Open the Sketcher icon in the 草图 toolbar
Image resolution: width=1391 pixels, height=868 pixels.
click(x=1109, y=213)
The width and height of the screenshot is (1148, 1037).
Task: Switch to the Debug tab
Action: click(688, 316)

What you will do:
Copy the listing above line for line, changing nothing.

Result for this exercise:
Open the Sketcher icon in the 草图 toolbar
Image resolution: width=1391 pixels, height=868 pixels.
click(x=1109, y=213)
The width and height of the screenshot is (1148, 1037).
Task: Switch to the Debug tab
Action: click(688, 316)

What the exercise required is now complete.